====== Extrait présenté
Il est peut-être vrai que le poisson pourrit par la tête, mais il est
essentiel que nous comprenions que la dégénérescence de l’ANC n’est pas
juste le fait de l’accroissement de pouvoir d’une élite prédatrice à
l’intérieur du parti. Il fût une époque où l’on imaginait le pouvoir
comme le moyen pour un projet collectif et politique de transformer la
société depuis le bas. Et c’est maintenant compris à tous les niveaux du
parti, que c’est le moyen pour l’incorporation personnelle, dans une
minorité déterminée, pour profiter des inégalités croissantes de la
société. Ce processus effrite un peu la domination raciale, mais ne
laisse guère de place à l’espoir pour une société meilleure, si c’est là
que se situe la limite de nos aspirations.
============
====== Données sources
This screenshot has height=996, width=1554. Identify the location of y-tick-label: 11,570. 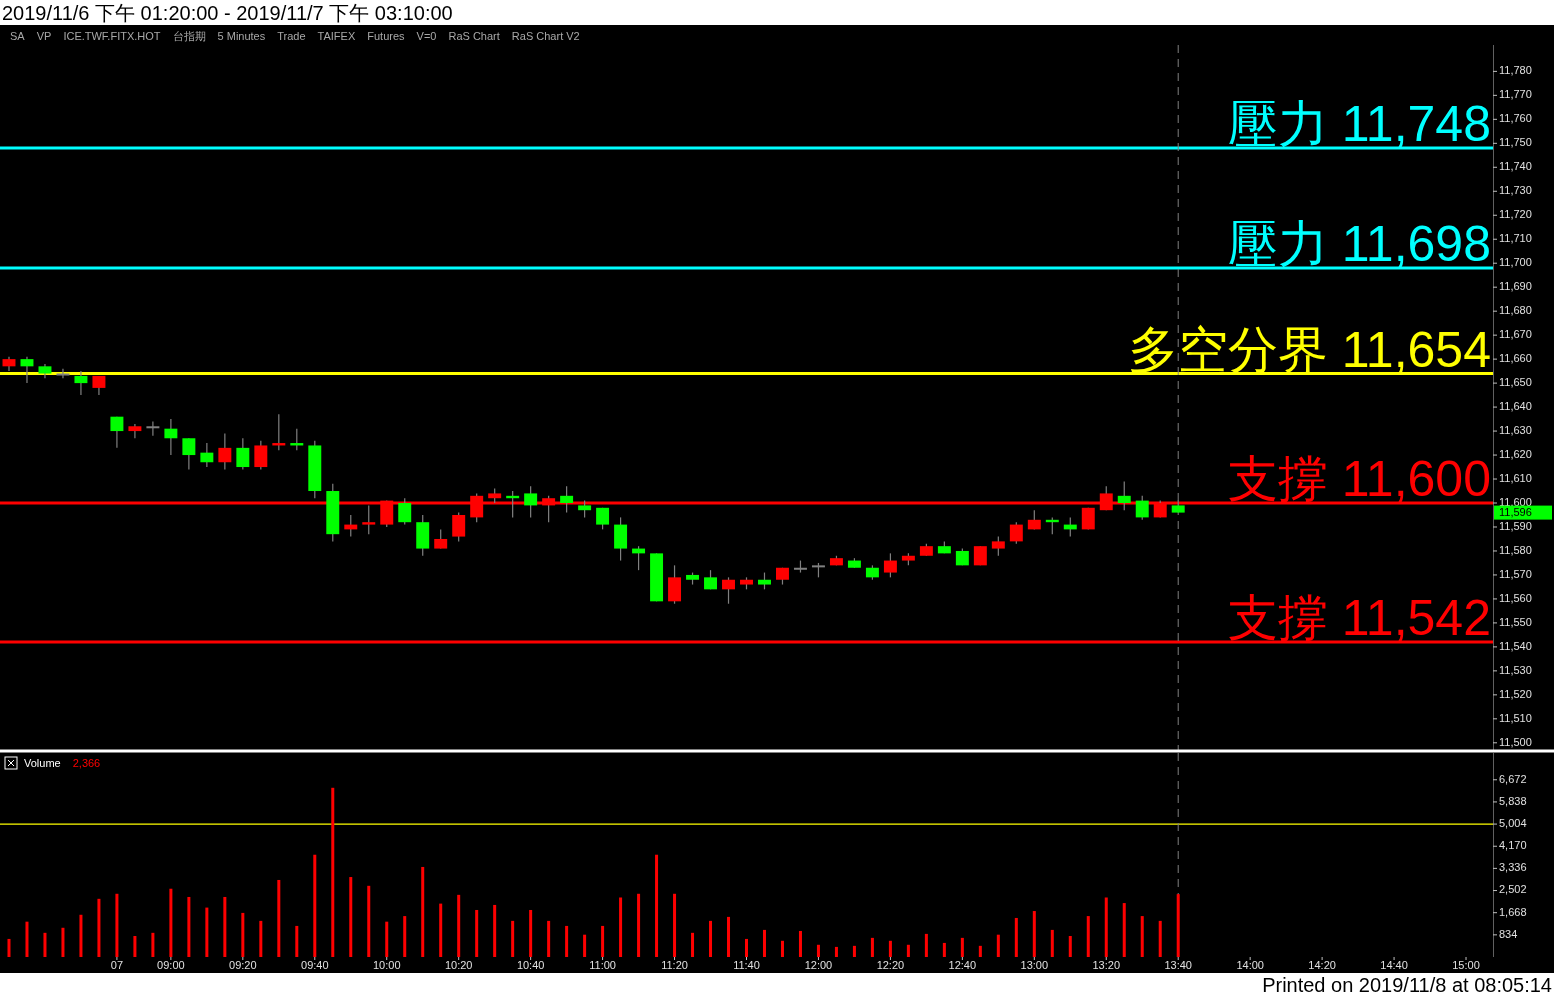
(1516, 574). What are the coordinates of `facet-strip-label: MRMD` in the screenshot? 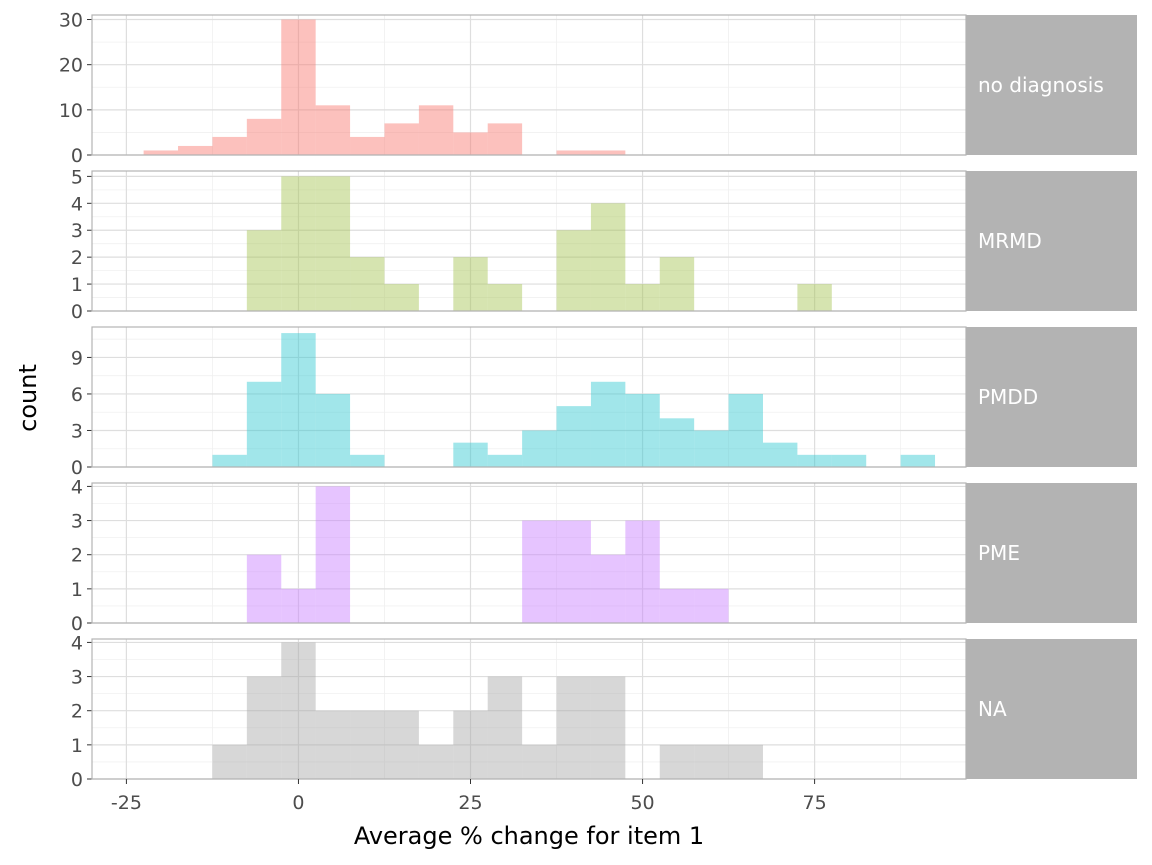 It's located at (1010, 241).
============
Consigne de travail:
Répondez à ces questions sur l'extrait consacré à l'ANC :
(a) Selon l'extrait, de quoi la dégénérescence de l'ANC n'est-elle pas seulement le fait ?
(b) Comment imaginait-on autrefois le pouvoir ?
(c) Qu'est-ce que le processus décrit effrite un peu ?

Corrigé:
(a) De l'accroissement de pouvoir d'une élite prédatrice à l'intérieur du parti.
(b) Comme le moyen pour un projet collectif et politique de transformer la société depuis le bas.
(c) La domination raciale.